People v. Braslaw

Decision Date30 January 2015
Docket NumberA138325
Citation233 Cal.App.4th 1239,183 Cal.Rptr.3d 575
CourtCalifornia Court of Appeals Court of Appeals
Parties The PEOPLE, Plaintiff and Respondent, v. Steven M. BRASLAW, Defendant and Appellant.

Certified for Partial Publication.*

Jeffrey S. Kross, Oakland, under appointment by the Court of Appeal for Defendant and Appellant.

Kamala D. Harris, Attorney General, Dane R. Gillette, Chief Assistant Attorney General, Gerald A. Engler, Senior Assistant Attorney General, Rene´ A. Chaco´n and Laurence K. Sullivan, Supervising Deputy Attorneys General, for Plaintiff and Respondent.

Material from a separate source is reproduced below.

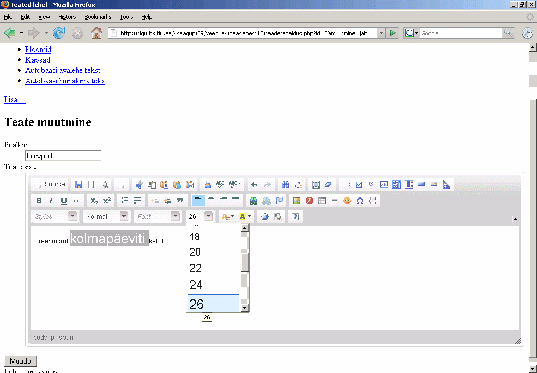This screenshot has width=537, height=373.
Task: Toggle Underline formatting in editor
Action: [64, 201]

Banke, J. Defendant Steven M. Braslaw, following a jury trial, was found guilty of raping an intoxicated person ( Pen.Code, § 261, subd. (a)(3) ).1 On appeal, he contends the trial court should have given further jury instructions on a defendant's belief in the victim's capacity to consent and should have instructed on attempted rape. He also claims his counsel was ineffective in failing to object to alleged prosecutorial misconduct. In the published portion of this decision, we conclude there was no instructional error. In the unpublished portion, we reject the claim of ineffective assistance. We therefore affirm the judgment.

I. BACKGROUND

Defendant and Jane Doe2 were classmates at a vocational school in St. Helena. Doe lived in a school dormitory. Defendant lived off-campus in a house notorious for wild parties.

In January 2012, Doe and her former roommate, M.H., attended a party at defendant's house. Doe became "really drunk." One moment she was hanging out with friends; the next thing she recalled was being unclothed in a shower.

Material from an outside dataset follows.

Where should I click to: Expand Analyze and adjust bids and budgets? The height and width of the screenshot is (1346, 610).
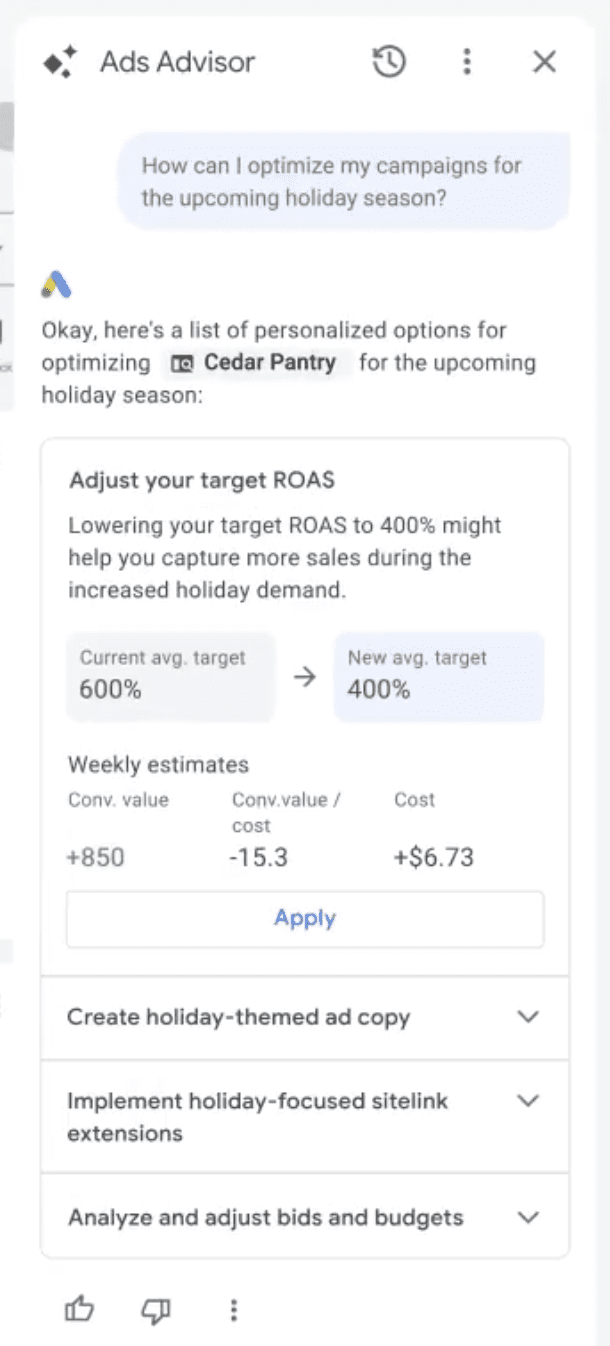point(527,1217)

M.H. testified Doe, while playing a drinking game, had "hit a wall," sat down and stopped talking, M.H.'s boyfriend took Doe upstairs so she could sleep. Doe then vomited, and M.H., the boyfriend, and defendant assisted with cleanup. M.H. and her boyfriend got Doe undressed and into the shower. Doe, according to M.H. was "completely gone"—just dead weight, not really aware of anything. Defendant was also drunk, but his level of intoxication was not comparable to Doe's, as defendant was coherent and functional.

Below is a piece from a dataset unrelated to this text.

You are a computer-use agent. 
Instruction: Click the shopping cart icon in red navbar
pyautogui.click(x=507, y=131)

While in the shower, Doe saw M.H. and the boyfriend leave the bathroom, and saw that defendant had entered. Defendant, also unclothed, came into the shower and asked if it was "gonna be awkward." Doe recalled saying "no" and being confused about what defendant intended to do, but thought he might help her bathe. She remembered nothing else in detail about what happened in the shower. Afterwards, M.H. dressed Doe in a sweater, nothing more, and placed her in a spare trundle bed in the boyfriend's bedroom. Doe had no recollection of being dressed in the sweater or placed in the bed.

M.H. and her boyfriend then retired to his bed. Although the lights in the bedroom were out, M.H. saw defendant enter the bedroom and "collapse" or "flop" (not crawl) onto Doe's bed. M.H. asked her boyfriend to get a condom. Overhearing, defendant asked, in what M.H. perceived as a joking tone, if he could have one too. The boyfriend got out of bed, asked if Doe and defendant were okay, and returned to bed with a condom. M.H. and her boyfriend began having sex when, "[a] short amount of time" later, M.H. heard Doe scream "no, no, no." M.H. got up and saw defendant "jump" back, heard him say something like "okay, okay, I'll stop," and saw him run out of the room.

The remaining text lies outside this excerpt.